Records shown =>

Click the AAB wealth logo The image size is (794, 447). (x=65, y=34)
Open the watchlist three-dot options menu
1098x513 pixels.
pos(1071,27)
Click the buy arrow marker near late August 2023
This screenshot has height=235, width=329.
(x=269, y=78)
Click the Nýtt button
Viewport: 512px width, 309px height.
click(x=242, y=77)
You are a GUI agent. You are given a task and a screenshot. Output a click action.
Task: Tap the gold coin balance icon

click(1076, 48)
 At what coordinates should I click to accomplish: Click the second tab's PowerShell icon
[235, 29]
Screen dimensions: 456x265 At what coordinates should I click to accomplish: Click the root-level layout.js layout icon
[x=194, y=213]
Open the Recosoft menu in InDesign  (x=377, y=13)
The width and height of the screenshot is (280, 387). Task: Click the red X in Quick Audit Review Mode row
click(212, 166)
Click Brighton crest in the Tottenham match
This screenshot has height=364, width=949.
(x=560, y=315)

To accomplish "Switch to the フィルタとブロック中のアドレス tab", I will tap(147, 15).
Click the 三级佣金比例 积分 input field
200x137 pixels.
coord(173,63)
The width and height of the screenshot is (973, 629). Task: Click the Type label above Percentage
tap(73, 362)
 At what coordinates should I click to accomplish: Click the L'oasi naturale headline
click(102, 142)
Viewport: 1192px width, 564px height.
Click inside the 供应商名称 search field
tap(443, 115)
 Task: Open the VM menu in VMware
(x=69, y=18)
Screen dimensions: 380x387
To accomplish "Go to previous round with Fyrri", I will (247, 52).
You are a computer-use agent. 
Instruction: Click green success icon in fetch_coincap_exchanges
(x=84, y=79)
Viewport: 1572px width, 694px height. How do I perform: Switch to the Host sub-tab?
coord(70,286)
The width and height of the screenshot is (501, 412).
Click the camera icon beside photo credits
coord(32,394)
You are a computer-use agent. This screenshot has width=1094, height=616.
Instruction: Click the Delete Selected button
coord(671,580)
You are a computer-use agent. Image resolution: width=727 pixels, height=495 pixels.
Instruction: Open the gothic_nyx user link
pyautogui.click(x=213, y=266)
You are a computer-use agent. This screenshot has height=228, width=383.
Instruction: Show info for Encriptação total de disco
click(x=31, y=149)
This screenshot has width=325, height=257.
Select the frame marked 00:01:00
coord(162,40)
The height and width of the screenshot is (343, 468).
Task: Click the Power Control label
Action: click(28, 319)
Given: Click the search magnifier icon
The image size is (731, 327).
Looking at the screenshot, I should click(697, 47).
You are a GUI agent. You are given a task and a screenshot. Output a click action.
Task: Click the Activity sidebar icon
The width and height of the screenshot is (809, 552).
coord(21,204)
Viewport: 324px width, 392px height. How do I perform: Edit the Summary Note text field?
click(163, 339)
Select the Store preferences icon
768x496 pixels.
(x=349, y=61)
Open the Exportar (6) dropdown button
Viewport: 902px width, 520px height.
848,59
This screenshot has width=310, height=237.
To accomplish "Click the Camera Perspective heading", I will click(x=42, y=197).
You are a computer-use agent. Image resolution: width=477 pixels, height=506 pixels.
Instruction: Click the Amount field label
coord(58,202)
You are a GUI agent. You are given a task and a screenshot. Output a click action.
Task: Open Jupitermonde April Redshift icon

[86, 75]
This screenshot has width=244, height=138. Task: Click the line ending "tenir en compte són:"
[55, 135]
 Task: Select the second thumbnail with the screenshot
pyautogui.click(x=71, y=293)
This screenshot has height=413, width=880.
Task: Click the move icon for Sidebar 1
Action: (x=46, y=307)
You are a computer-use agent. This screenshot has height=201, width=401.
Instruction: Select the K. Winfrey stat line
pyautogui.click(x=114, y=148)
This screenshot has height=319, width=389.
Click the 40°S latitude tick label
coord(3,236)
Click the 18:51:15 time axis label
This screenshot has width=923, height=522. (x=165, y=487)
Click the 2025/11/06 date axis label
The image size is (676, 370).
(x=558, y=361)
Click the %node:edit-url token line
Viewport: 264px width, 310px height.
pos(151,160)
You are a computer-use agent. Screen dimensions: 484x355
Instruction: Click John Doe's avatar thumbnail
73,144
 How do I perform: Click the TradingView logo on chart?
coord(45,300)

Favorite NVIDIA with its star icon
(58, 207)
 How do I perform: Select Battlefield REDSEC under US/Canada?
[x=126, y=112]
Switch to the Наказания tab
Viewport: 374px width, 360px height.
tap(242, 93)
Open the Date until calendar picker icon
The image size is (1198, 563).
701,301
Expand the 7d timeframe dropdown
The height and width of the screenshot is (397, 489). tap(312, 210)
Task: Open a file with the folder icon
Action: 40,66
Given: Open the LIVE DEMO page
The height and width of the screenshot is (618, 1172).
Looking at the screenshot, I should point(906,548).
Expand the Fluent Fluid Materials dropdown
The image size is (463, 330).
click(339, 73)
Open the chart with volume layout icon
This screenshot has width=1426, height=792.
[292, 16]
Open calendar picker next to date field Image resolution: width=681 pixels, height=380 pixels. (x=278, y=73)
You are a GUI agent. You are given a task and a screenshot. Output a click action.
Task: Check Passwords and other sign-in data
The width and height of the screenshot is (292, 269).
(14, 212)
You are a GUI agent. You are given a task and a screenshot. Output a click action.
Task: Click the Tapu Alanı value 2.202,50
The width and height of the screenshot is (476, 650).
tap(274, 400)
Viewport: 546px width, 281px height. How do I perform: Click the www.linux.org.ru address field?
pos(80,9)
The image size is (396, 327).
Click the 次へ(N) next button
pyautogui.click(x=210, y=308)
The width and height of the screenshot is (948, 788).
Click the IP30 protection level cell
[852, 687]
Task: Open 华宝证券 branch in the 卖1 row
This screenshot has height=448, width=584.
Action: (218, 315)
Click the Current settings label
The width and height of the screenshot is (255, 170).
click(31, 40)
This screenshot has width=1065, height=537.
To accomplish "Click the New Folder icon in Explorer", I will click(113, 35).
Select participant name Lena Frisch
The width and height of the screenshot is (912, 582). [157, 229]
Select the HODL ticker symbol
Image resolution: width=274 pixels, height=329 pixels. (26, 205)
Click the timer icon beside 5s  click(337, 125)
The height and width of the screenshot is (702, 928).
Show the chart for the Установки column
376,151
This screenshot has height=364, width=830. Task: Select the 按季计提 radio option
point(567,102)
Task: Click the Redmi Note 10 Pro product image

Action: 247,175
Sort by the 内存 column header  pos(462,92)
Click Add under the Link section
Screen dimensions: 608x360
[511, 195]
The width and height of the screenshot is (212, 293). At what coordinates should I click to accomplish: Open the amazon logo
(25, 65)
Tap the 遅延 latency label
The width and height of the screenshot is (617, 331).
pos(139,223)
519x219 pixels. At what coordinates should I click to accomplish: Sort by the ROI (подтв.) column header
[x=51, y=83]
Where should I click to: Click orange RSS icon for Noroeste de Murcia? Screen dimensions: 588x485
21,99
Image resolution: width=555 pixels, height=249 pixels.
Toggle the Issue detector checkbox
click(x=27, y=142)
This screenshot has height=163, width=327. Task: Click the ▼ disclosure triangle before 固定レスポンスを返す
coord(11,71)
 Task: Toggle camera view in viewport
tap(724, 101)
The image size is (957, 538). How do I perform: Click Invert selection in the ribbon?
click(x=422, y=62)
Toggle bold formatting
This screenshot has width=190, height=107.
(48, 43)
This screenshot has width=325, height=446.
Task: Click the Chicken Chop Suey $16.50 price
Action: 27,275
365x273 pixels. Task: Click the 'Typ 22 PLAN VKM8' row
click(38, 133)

Task requirements => Copy each line of the listing that carries the string "picker".

Answer to this exercise =>
Open the Date until calendar picker icon
Open calendar picker next to date field Image resolution: width=681 pixels, height=380 pixels. (x=278, y=73)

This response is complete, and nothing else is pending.